Findings of the largest DLW study conducted to date over a population were published in Science in August 2021 [9]. H. Pontzer at al. obtained unique data by analysing energy expenditure data in over 6,400 healthy male and female subjects residing in 29 different countries. The subjects’ age varied from 8 days to 95 years. It was found that metabolism level changes as human body grows, develops and ages. The basal metabolic rate was adjusted for fat-free mass so as to take into account the specifics of body composition, gender-specific properties and changes in metabolism status across the life span. As expected, total energy expenditure was found to increase with fat-free mass. The authors discovered four key periods in which substantial changes take place in human energy metabolism. The first period lasts from birth to 12 months of age. The infants’ metabolism (DEE and RMR) at first equals that of adults but then rapidly accelerates to almost double the adult level, reaching the peak at the age of 7 months. Following that, metabolism gradually slows down by the age of 20 years (no puberty-related metabolism acceleration was found in children aged 10 to 15) and stays at a plateau in adulthood (20 to 60 years) without any changes even in pregnancy and postpartum periods. With multivariate regression, male subjects aged 1 to 20 had higher metabolism levels than females. In older adult groups, sex was not found to have any substantial impact on the rate of DEE decrease with age. Finally, energy metabolism gradually declines in senior age even if the ratio of adipose tissue in the body remains unchanged. In addition, the frequency of chronic diseases was found to increase in that period (see Figure 1).

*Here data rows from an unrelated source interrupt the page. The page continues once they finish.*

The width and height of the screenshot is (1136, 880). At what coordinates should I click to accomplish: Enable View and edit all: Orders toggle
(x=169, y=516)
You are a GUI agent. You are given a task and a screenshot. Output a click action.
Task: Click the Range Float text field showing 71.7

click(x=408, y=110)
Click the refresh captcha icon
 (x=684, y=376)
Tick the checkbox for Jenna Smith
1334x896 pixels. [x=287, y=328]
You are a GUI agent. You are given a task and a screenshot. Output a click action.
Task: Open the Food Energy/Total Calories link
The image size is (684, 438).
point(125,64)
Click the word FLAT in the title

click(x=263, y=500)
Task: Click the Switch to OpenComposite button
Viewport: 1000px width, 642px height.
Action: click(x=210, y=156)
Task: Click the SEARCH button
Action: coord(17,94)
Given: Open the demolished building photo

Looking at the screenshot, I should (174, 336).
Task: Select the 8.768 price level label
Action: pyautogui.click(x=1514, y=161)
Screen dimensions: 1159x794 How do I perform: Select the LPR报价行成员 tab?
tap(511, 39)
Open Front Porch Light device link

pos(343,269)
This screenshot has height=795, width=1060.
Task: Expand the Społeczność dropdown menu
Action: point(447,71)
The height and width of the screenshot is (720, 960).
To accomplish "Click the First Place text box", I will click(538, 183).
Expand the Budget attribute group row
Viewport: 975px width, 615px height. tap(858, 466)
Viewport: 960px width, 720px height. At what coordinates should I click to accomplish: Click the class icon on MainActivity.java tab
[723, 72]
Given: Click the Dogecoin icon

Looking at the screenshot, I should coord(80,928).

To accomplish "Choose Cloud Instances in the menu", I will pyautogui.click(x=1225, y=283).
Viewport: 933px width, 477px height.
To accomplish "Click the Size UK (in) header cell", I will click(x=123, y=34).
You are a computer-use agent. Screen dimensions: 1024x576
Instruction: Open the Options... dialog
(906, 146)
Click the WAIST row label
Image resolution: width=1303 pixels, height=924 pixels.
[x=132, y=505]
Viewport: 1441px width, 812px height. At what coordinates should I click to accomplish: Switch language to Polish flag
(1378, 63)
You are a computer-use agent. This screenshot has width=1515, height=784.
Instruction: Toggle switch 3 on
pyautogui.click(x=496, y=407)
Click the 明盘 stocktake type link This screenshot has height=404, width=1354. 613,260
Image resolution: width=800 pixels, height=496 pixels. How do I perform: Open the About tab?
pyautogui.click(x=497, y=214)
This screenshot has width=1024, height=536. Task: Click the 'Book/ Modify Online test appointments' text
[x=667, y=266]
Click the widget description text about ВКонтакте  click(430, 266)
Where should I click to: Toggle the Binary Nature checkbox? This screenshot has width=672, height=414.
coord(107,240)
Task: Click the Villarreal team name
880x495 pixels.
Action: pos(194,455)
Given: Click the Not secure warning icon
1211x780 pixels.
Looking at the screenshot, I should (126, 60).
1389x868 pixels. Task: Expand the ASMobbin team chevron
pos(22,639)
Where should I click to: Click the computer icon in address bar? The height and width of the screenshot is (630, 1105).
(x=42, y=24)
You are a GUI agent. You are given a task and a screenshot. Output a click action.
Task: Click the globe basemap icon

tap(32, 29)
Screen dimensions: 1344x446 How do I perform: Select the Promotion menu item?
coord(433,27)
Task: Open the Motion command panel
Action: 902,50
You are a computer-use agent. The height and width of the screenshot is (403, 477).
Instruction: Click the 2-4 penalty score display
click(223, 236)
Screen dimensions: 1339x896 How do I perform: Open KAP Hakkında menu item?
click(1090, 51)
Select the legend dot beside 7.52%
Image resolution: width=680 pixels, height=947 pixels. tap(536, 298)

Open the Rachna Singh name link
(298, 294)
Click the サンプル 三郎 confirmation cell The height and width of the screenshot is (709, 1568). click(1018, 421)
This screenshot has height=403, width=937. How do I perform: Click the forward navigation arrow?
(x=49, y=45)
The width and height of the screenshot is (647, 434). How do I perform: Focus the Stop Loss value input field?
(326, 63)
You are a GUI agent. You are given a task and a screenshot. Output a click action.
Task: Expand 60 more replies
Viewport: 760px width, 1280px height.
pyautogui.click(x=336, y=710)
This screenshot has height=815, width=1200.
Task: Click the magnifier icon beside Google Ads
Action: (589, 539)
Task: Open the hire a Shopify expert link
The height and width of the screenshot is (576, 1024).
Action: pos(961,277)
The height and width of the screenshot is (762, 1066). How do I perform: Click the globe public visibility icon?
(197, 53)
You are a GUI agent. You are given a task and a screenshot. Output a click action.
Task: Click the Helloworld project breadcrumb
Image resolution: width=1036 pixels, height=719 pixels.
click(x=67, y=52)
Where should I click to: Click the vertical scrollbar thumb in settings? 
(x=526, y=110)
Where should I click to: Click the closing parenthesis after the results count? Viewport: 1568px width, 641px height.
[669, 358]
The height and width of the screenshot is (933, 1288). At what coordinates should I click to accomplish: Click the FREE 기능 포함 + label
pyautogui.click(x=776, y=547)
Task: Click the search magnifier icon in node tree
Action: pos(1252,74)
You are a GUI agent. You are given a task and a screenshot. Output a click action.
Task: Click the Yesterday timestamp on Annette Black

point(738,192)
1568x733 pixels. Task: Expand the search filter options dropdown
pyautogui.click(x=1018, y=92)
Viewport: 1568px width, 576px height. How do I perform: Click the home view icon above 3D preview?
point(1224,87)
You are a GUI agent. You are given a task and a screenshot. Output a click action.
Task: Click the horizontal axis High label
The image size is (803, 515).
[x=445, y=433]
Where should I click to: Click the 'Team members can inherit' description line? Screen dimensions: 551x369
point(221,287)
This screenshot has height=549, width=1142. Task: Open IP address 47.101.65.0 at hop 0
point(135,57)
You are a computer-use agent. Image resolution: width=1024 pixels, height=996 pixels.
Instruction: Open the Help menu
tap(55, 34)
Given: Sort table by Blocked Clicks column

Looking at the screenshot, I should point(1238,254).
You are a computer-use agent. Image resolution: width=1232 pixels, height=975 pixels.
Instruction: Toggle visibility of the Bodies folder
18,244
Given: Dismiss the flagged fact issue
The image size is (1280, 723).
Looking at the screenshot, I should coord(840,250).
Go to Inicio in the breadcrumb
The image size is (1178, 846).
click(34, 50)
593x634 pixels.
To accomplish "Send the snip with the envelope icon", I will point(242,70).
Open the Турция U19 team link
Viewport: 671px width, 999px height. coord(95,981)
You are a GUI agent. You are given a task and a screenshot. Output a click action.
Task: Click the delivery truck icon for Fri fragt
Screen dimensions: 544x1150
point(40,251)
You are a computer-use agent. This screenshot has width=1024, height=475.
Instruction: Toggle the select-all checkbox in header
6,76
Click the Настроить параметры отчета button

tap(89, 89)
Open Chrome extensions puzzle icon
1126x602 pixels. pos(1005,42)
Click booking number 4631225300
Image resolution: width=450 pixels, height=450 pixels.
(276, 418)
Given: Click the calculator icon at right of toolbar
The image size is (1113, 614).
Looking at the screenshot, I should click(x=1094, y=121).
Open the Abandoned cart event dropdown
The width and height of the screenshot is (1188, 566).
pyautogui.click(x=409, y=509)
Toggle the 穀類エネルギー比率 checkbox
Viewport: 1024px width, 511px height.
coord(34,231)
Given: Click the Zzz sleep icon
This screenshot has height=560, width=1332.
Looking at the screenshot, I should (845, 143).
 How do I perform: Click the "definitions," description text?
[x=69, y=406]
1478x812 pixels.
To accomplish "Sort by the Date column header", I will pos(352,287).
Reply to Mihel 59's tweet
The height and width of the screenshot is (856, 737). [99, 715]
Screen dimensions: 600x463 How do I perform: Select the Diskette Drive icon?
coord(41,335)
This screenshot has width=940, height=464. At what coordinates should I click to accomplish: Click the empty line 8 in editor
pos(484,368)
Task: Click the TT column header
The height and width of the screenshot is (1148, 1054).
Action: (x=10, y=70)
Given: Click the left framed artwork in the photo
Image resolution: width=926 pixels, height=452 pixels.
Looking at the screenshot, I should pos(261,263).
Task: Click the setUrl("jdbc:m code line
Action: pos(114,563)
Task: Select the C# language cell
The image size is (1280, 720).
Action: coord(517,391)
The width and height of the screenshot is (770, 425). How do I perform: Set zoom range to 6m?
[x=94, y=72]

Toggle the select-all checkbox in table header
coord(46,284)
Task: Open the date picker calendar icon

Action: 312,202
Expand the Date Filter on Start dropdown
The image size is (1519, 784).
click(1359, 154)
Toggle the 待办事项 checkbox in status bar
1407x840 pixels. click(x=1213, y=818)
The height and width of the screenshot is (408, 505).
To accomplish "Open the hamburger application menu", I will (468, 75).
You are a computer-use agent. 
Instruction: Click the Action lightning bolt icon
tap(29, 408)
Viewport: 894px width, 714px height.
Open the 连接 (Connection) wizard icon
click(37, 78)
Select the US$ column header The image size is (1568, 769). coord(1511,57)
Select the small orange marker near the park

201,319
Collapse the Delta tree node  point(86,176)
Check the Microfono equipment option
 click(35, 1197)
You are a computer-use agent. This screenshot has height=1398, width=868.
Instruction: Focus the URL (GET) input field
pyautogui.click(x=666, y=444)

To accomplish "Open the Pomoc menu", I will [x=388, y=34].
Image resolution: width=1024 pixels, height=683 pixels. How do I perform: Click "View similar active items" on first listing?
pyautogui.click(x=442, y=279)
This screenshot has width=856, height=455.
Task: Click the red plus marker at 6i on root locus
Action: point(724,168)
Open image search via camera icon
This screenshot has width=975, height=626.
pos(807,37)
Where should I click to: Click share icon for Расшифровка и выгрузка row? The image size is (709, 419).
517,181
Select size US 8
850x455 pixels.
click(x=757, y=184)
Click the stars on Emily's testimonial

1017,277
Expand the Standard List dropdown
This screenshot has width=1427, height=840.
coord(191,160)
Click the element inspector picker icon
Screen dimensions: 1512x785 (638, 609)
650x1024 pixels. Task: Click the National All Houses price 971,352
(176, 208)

Figure 1. Metabolism across the life span [9]

In recent years, evidence has emerged that mitochondrial changes, nutrient supply and energy expenditure are interrelated, thus suggesting some kind of cell-level bioenergy adaptation. To overcome energy starvation, cell’s mitochondria increase the ratio of adenosine triphosphate (ATP) expressed per unit of nutrients received, whereas cells experiencing a surplus of nutrients increase energy waste in the form of heat emission through extrusion of protons from mitochondria [10]. In other words, human body adapts to changes in its energy balance by adjusting the efficiency of ATP synthesis. However, prolonged disorders (such as chronic positive energy balance with obesity) may cause mitochondrial dysfunction typical for metabolic diseases [11].

P. Balasubramanian et al. studied molecular aspects of the ageing process in animals; they concluded that reducing the diet’s caloric value helps curb various ageing-related processes in humans. First and foremost, this concerns several non-infectious diseases, such as cardiovascular disorders, tumours, sugar diabetes, dementia, osteoporosis, and sarcopenia [12].

Analysis of age-specific properties of metabolic status is important for personalising diet and physical activity recommendations, pharmacological correction and eventually, given H. Pontzer’s study which suggests that metabolic ageing probably does not begin until the age of 60, the search for predictors which may prolong the “metabolic youth” period.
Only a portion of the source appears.